Coronavirus, prima vittima a Hong Kong. Allarme fra i Paesi asiatici: «Non uscite di casa»

Il virus ha continuato a diffondersi oggi con Singapore, Malesia e Thailandia che segnalano nuovi contagi non direttamente collegati alla Cina

Altri tre Paesi asiatici hanno confermato oggi le infezioni da Coronavirus tra i cittadini che non avevano viaggiato in Cina. Dopo il primo decesso a Hong Kong milioni di persone nelle città asiatiche hanno ricevuto l’ordine di non uscire di casa. Il bilancio della Cina continentale è salito a 425 vittime dopo che altre 64 persone sono morte: il più pesante in un solo giorno dall’inizio del contagio. Più di 20 paesi hanno confermato casi di virus, spingendo l’Organizzazione mondiale della sanità (Oms) a dichiarare l’emergenza sanitaria globale. E sono diversi i governi a istituire restrizioni di viaggio e compagnie aeree a sospendere i voli da e verso la Cina.
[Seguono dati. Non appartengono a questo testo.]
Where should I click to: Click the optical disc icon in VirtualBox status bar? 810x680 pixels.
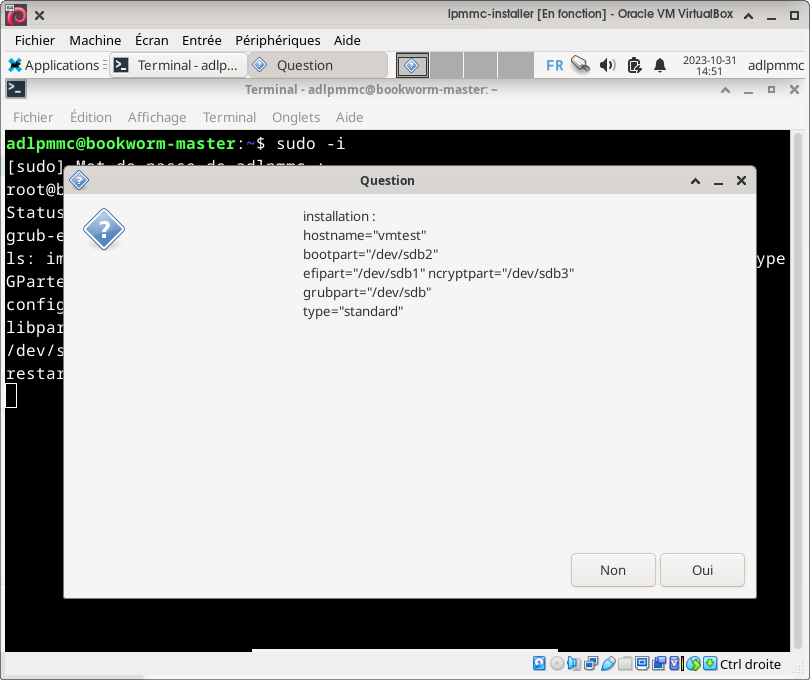(x=557, y=663)
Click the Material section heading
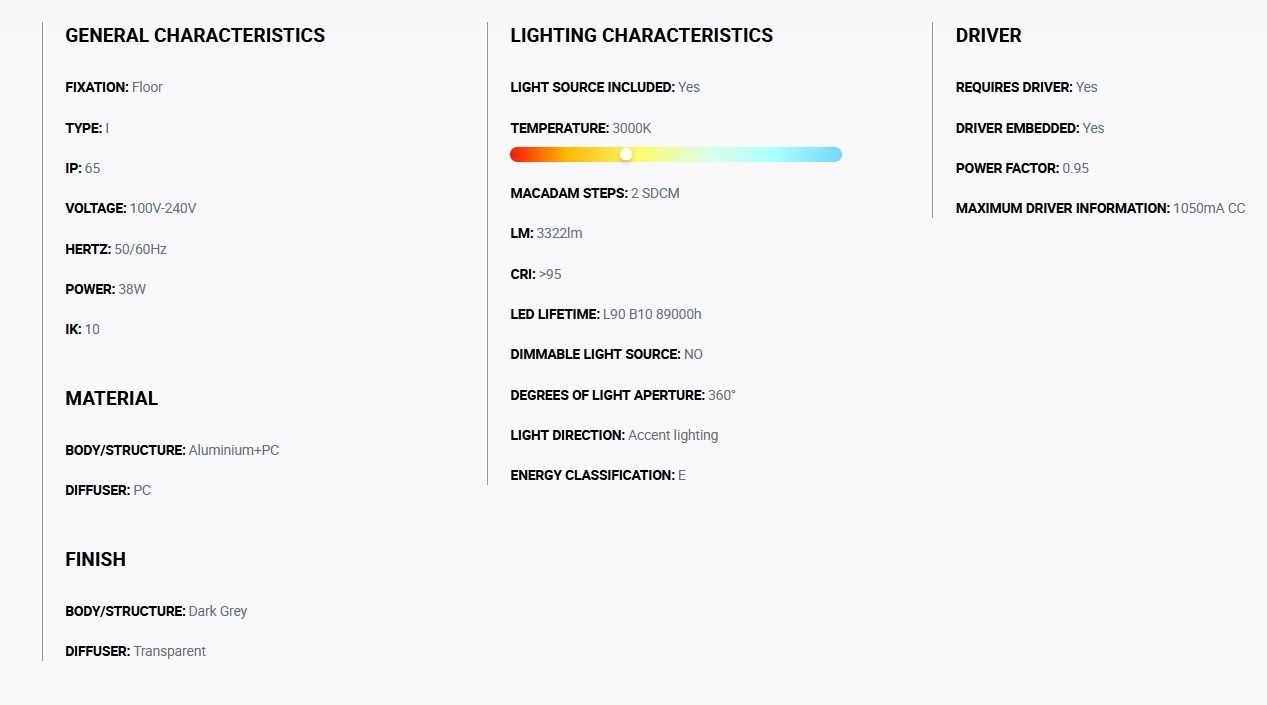 111,398
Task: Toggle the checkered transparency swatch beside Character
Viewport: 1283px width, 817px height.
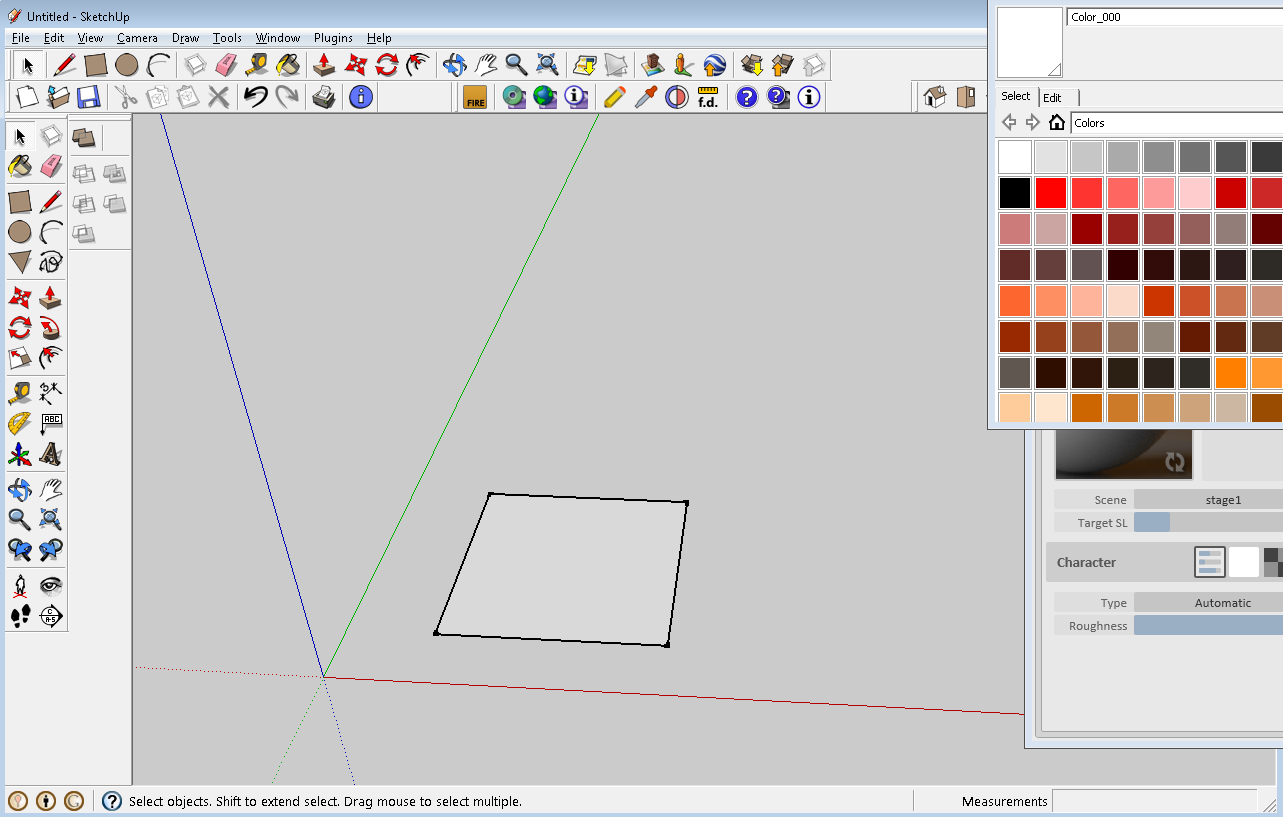Action: tap(1274, 561)
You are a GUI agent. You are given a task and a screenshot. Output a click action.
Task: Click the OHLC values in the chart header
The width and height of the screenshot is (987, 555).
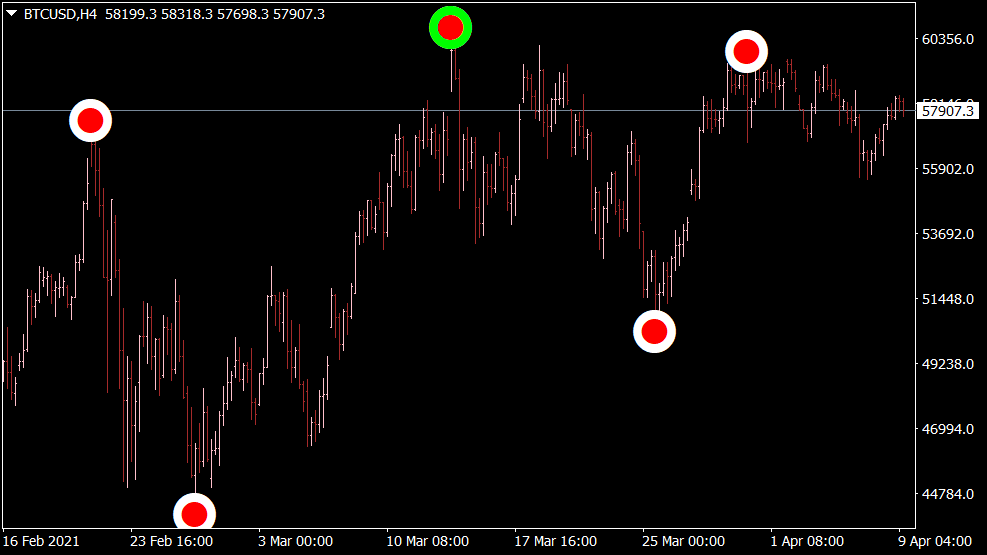pos(213,14)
Ma il virus ha continuato a diffondersi oggi con Singapore, Malesia e Thailandia che segnalano nuovi contagi non direttamente collegati alla Cina. In segno di crescente preoccupazione per la diffusione ad altre aree metropolitane cinesi densamente popolate, le autorità di tre città nella provincia orientale dello Zhejiang – inclusa una vicino a Shanghai – hanno limitato il numero di persone autorizzate a lasciare la propria casa.
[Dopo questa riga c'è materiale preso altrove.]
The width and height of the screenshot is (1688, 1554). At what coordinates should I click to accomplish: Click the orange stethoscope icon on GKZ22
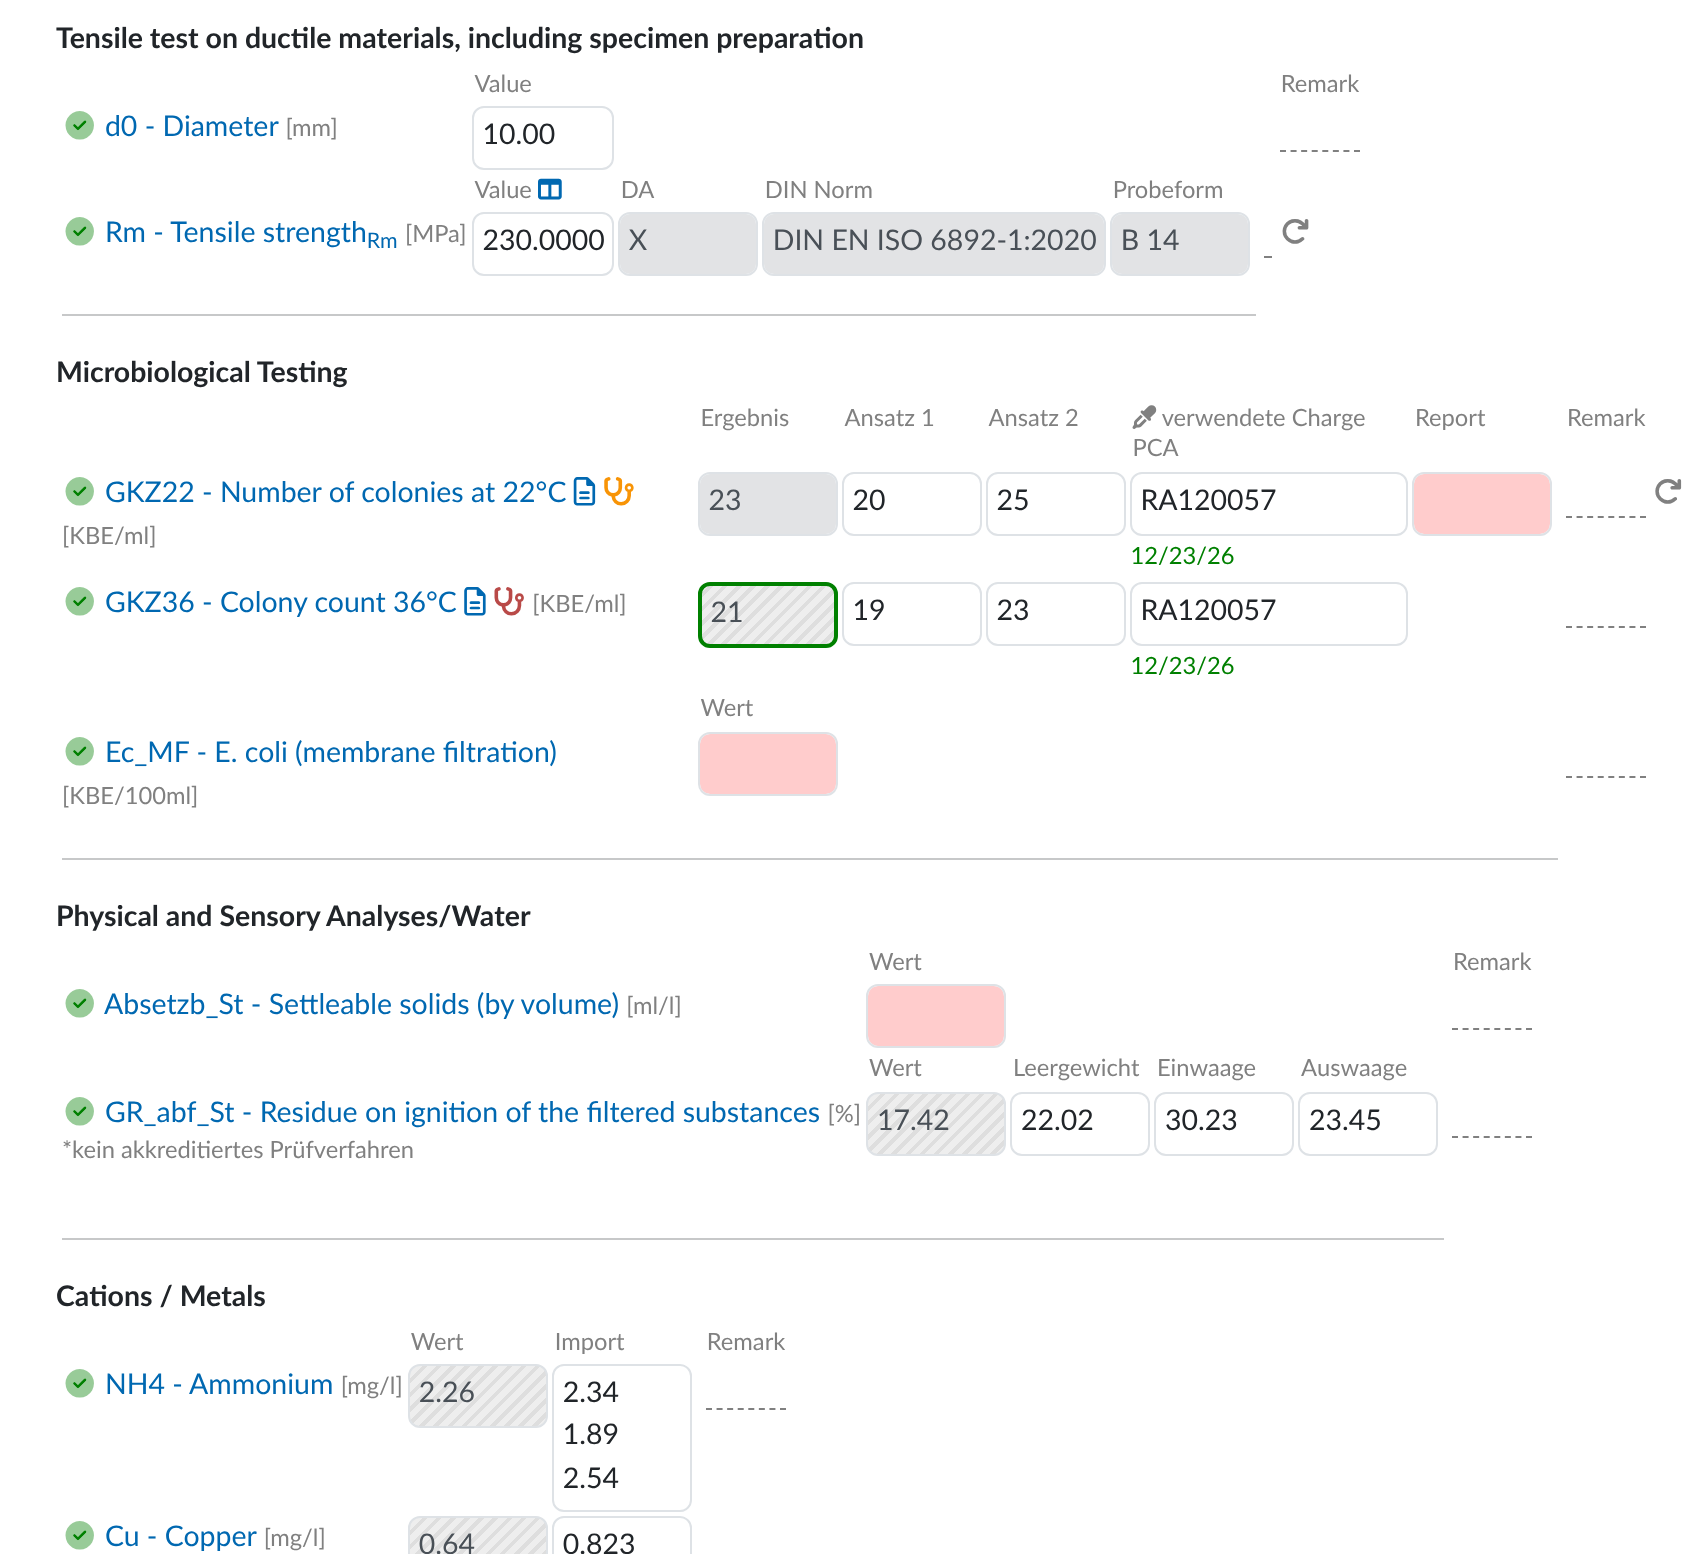pos(619,491)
Tre distretti di Hangzhou – inclusa l’area in cui ha sede l’ufficio principale del colosso tecnologico cinese Alibaba – ora consentono a una sola persona per famiglia di uscire ogni due giorni per acquistare le necessità, colpendo circa tre milioni di persone. La città è a soli 175 chilometri (110 miglia) a sud-ovest del centro finanziario di Shanghai, che finora ha riportato più di 200 casi, tra cui un morto. Misure simili sono state imposte a Taizhou e in tre distretti di Ningbo, coprendo una popolazione totale di nove milioni di persone.

Giorni prima, simili restrizioni erano state poste su Wenzhou, che conta nove milioni di abitanti. Zhejiang ha confermato 829 casi, il numero più alto fuori dalla provincia centrale di Hubei, la cui capitale, Wuhan, è l’epicentro dell’epidemia.